------ Excerpted data ------

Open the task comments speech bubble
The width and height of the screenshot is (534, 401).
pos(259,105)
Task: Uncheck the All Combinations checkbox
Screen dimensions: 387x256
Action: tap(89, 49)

------

Update the entries by changing "Screen dimensions" to "Screen size" wherever it appears, and keep every other part the same.

▶ [Exercise response]
Open the task comments speech bubble
The width and height of the screenshot is (534, 401).
pos(259,105)
Task: Uncheck the All Combinations checkbox
Screen size: 387x256
Action: tap(89, 49)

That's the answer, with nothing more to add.